After pivot_root the kernel will search for the init executable (normally a component of systemd under most modern Linux distributions) and execute it with KEY=VALUE parameters in the init environment an any remaining kernel parameters (such as an old SysV runlevel number or indicated like "S" for single user mode) or the "quiet" seen in my example, passed as command line arguments.

In other words the Linux boot process, and its handling of dynamically (bootloader) provided parameters is complicated.

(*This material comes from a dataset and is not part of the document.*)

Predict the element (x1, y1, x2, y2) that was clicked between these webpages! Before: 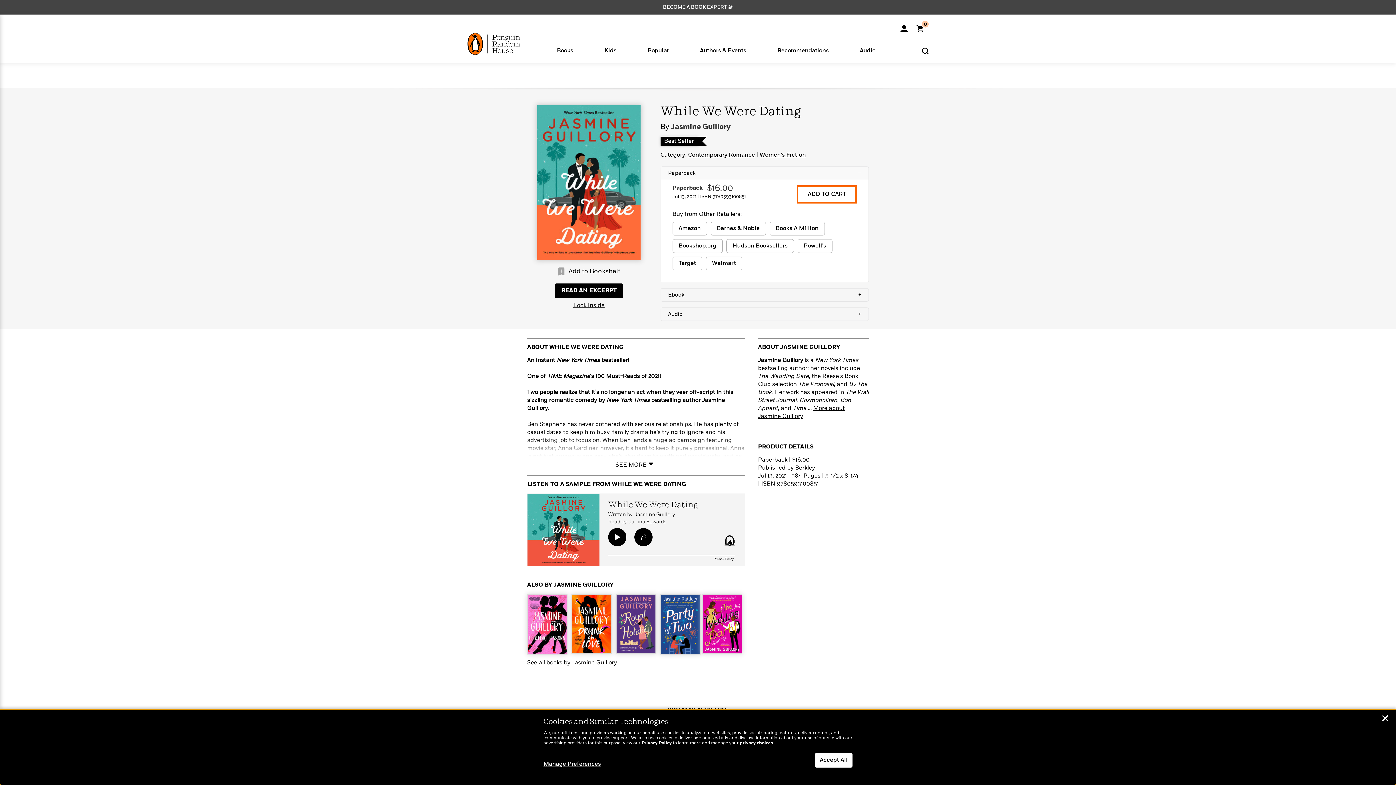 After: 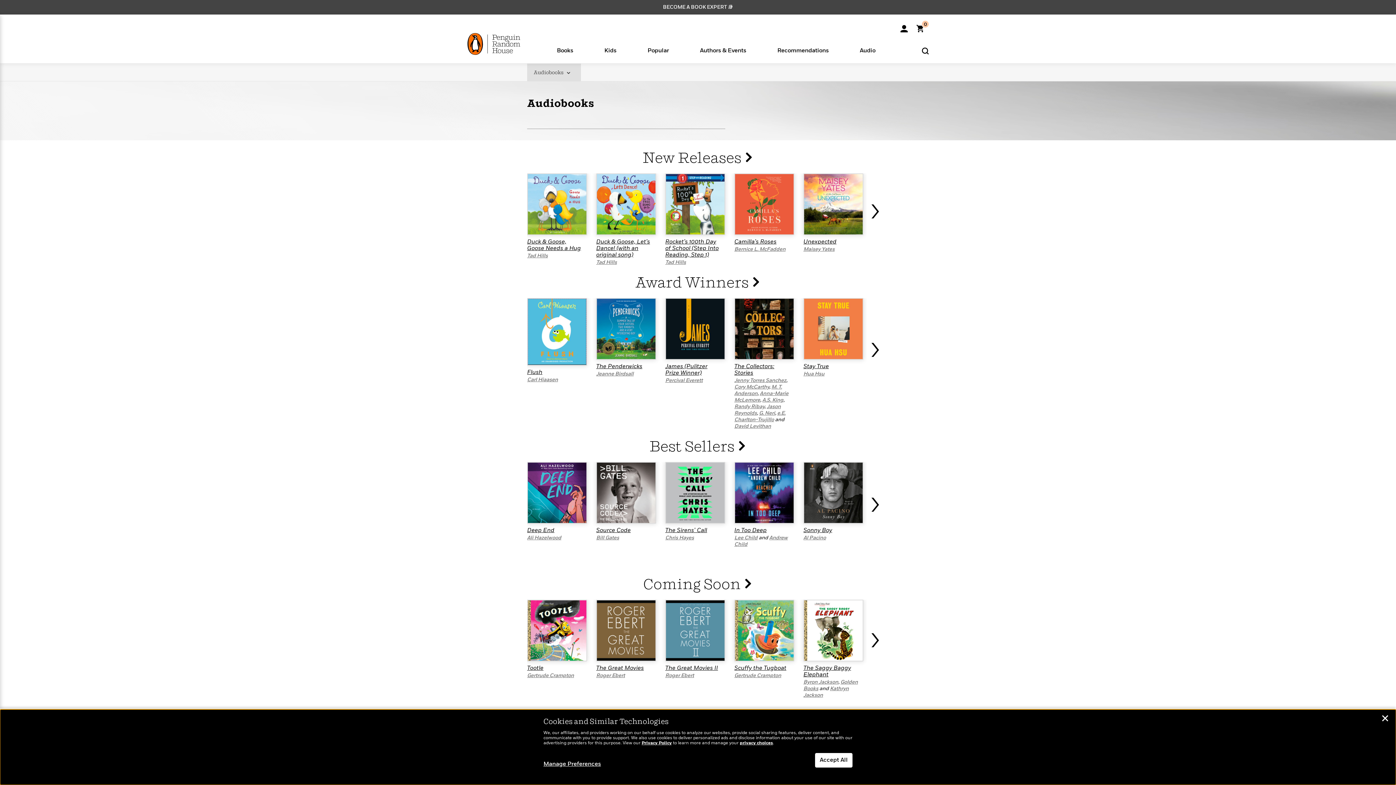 Action: bbox: (860, 46, 875, 61) label: Audio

You can read more canonical documentation on this here: https://www.kernel.org/doc/html/v4.12/admin-guide/kernel-parameters.html

Of particular note is that the dynamic loading of Linux kernel modules (using the modprobe, but which is often triggered by events in the udev ... user-space device management ... subsystem ... this loading mechanism scans the kernel command line and relays those parameters to modules as they are loaded. Thus any parameters for modules can be established at boot time (but possibly over-ridden at load time, and, in some cases, they can be modified by operations on their own nodes under the */sys*** filesystem (which is a kernel interface abstraction similar /proc).

I hope that helps.

As for the meta question; I think it should be fine in the Unix & Linux StackExchange. Feel free to relay my answer over there or wherever is deemed to be appropriate for the question and its answers.